Pada umumnya 48 jam sesudah terjadi kebocoran atau renjatan tidak lagi
membutuhkan cairan. Reabsorbsi plasma yang telah keluar dari pembuluh darah
membutuhkan waktu 1-2 hari sesudahnya. Jika pemberian cairan berkelebihan dapat
terjadi hipervolemi, kegagalan faal jantung dan edema baru. Dalam hal ini hematokrit
yang menurun pada saat reabsorbsi jangan diintepretasikan sebagai perdarahan dalam
organ. Pada fase reabsorbsi ini tekanan nadi kuat (20 mmHg) dan produksi urine
cukup dengan tanda-tanda vital yang baik.

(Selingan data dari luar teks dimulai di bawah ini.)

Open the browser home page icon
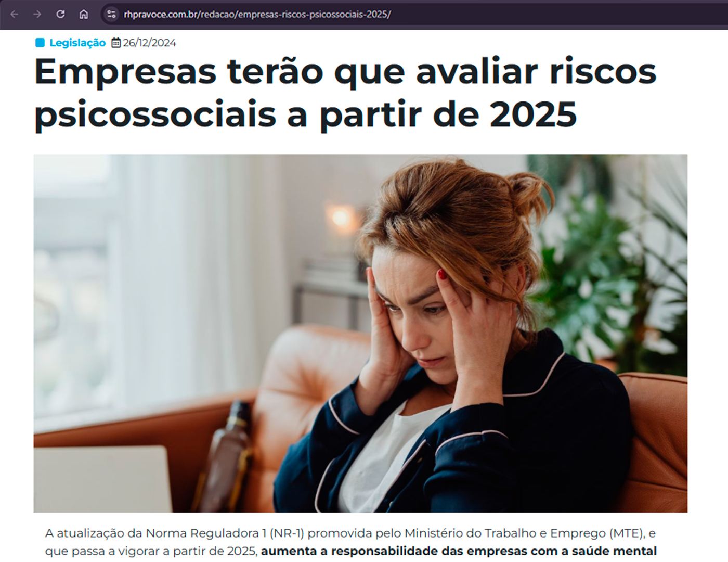Image resolution: width=728 pixels, height=562 pixels. point(84,14)
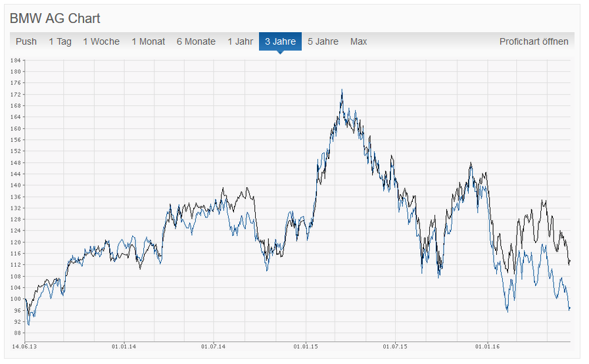Select the Max timeframe
Screen dimensions: 589x364
point(359,41)
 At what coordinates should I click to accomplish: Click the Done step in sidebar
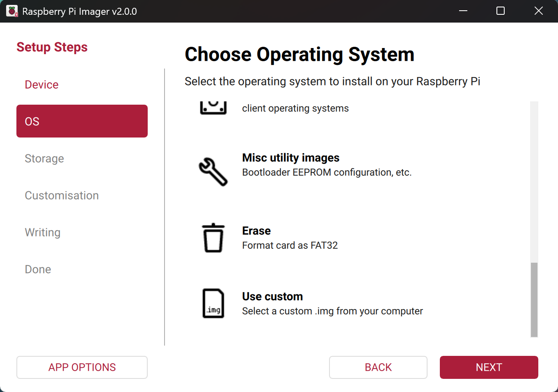38,269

Koreksi Elektrolit dan Kelainan Metabolik


Pada kasus yang berat, hiponatremia dan asidosis metabolik sering dijumpai, oleh
karena itu kadar elektrolit dan gas dalam darah sebaiknya ditentukan secara teratur
terutama pada kasus dengan renjatan yang berulang. Kadar kalium dalam serum kasus
yang berat biasanya rendah, terutama kasus yang memperoleh plasma dan darah yang
cukup banyak. Kadanga-kadang terjadi hipoglemia.

Obat Penenang
Pada beberapa kasus obat penenang memang dibutuhkan terutama pada kasus yang
sangat gelisah. Obat yang hepatotoksik sebaiknya dihindarkan, chloral hidrat oral atau
rektal dianjurkan dengan dosis 12,5-50 mg/kg (tetapi jangan lebih dari 1 jam)
digunakan sebagai satu macam obat hipnotik. Di RSUD Dr. Soetomo digunakan
valium 0,3 – 0,5 mg/kg/BB/1 kali (bila tidak terjadi gangguan pernapasan) atau
Largactil 1 mg/kgBB/kali.

Terapi Oksigen
Semua penderita dengan renjatan sebaiknya diberikan oksigen

Transfusi Darah
Penderita yang menunjukkan gejala perdarahan seperti hematemesis dan melena
diindikasikan untuk memperoleh transfusi darah. Darah segar sangat berguna untuk
mengganti volume masa sel darah merah agar menjadi normal.

Kelainan Ginjal
Dalam keadaan syok, harus yakin benar bahwa penggantian volume intravaskular
telah benar-benar terpenuhi dengan baik. Apabila diuresis belum mencukupi 2
ml/kgBB/jam sedangkan cairan yang diberikan sudah sesuai kebutuhan, maka

Seminar Penatalaksanaan DBD 2001. Tropical Disease Center (TDC) – Universitas Airlangga. Surabaya, 12 Mei 2001
selanjutnya furasemid 1 mg/kgBB dapat diberikan. Pemantauan tetap dilakukan untuk
jumlah diuresis, kadar ureum dan kreatinin. Tetapi apabila diuresis tetap belum
mencukupi, pada umumnya syok juga belum dapat dikoreksi dengan baik, maka
pemasangan CVP (central venous pressure) perlu dilakukan untuk pedoman
pemberian cairan selanjutnya.

Monitoring
Tanda vital dan kadar hematokrit harus dimonitor dan dievaluasi secara teratur untuk
menilai hasil pengobatan. Hal-hal yang harus diperhatikan pada monitoring adalah:
• Nadi, tekanan darah, respirasi, dan temperatur harus dicatat setiap 15-30 menit
atau lebih sering, sampai syok dapat teratasi.
• Kadar hematokrit harus diperiksa tiap 4-6 jam sampai keadaan klinis pasien stabil
• Setiap pasien harus mempunyai formulir pemantauan, mengenai jenis cairan,
jumlah, dan tetesan, untuk menentukan apakah cairan yang diberikan sudah
mencukupi.
• Jumlah dan frekuensi diuresis.

Kriteria Memulangkan Pasien


Pasien dapat dipulangkan, apabila:
• Tidak demam selama 24 jam tanpa antipiretik
• Nafsu makan membaik
• Tampak perbaikan secara klinis
• Hematokrit stabil
• Tiga hari setelah syok teratasi
• Jumlah trombosit > 50.000/μl
• Tidak dijumpai distress pernafasan (disebabkan oleh efusi pleura atau asidosis)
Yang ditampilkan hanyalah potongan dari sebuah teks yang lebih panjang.